PAGE TEXT:
= = = = = = =
On May 18, 2014, at 10:28 PM, TAY wee-beng <[email protected]> wrote:

> On 19/5/2014 9:53 AM, Matthew Knepley wrote:
>> On Sun, May 18, 2014 at 8:18 PM, TAY wee-beng <[email protected]> wrote:
>> Hi Barry,
>> 
>> I am trying to sort out the details so that it's easier to pinpoint the 
>> error. However, I tried on gnu gfortran and it worked well. On intel ifort, 
>> it stopped at one of the "DMDAVecGetArrayF90". Does it definitely mean that 
>> it's a bug in ifort? Do you work with both intel and gnu?
>> 
>> Yes it works with Intel. Is this using optimization?
> Hi Matt,
> 
> I forgot to add that in non-optimized cases, it works with gnu and intel. 
> However, in optimized cases, it works with gnu, but not intel.  Does it 
> definitely mean that it's a bug in ifort?

  No. Does it run clean under valgrind?


>> 
>>   Matt
>>  
>> 
>> Thank you
>> 
>> Yours sincerely,
>> 
>> TAY wee-beng
>> 
>> On 14/5/2014 12:03 AM, Barry Smith wrote:
>>    Please send you current code. So we may compile and run it.
= = = = = = =
DIRECTION A:
According to the mailing list thread, with which compiler and build setting did the program fail?
DIRECTION B:
Pick up the mailing list thread after its last line and write the next few lines.

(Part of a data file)
= = = = = = =
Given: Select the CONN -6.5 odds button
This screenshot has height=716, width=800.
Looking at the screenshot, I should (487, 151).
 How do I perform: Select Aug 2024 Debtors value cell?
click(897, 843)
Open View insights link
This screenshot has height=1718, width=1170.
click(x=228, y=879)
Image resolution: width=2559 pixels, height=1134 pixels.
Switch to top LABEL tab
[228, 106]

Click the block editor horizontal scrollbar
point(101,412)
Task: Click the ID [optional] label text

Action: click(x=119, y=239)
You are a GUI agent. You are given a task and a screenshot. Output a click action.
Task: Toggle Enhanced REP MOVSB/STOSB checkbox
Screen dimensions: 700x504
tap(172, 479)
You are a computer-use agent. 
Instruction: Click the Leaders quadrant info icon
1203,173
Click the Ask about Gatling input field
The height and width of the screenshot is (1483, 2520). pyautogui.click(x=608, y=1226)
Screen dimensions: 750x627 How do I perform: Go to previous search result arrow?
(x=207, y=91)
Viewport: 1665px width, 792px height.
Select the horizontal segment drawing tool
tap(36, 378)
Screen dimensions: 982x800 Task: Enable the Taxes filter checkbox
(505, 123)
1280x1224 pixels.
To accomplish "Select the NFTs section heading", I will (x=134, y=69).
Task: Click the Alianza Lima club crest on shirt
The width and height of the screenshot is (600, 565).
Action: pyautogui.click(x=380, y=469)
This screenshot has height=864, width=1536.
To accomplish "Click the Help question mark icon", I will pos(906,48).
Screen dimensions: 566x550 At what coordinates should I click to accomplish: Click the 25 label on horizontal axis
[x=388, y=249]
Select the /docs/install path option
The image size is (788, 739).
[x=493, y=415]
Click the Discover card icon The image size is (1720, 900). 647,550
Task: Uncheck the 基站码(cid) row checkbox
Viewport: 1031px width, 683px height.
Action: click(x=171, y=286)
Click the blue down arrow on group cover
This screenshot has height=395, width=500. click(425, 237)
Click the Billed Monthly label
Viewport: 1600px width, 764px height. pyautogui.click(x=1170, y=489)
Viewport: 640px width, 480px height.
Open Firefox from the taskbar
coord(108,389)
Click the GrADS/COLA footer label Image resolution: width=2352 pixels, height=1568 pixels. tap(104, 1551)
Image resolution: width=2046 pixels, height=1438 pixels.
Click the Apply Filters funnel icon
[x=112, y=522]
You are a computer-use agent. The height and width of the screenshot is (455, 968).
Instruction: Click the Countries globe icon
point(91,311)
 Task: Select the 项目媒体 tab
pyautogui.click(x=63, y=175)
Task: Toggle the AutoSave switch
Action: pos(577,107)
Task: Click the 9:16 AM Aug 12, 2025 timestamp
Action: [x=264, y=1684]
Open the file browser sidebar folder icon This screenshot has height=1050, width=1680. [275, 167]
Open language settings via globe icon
= = = = = = =
EXERCISE RESULT A:
It failed with Intel ifort in optimized builds.

EXERCISE RESULT B:
>> 
>>    Barry
>> 
>> 
>>    On May 12, 2014, at 9:52 PM, TAY wee-beng <[email protected]> wrote:
>> 
>> Hi,
>> 
>> I have sent the entire code a while ago. Is there any answer? I was also 
>> trying myself but it worked for some intel compiler, and some not. I'm still 
>> not able to find the answer. gnu compilers for most cluster are old versions 
>> so they are not able to compile since I have allocatable structures.
>> 
>> Thank you.
>> 
>> Yours sincerely,
>> 
>> TAY wee-beng
>> 
>> On 21/4/2014 8:58 AM, Barry Smith wrote:
>>     Please send the entire code. If we can run it and reproduce the problem 
>> we can likely track down the issue much faster than through endless rounds 
>> of email.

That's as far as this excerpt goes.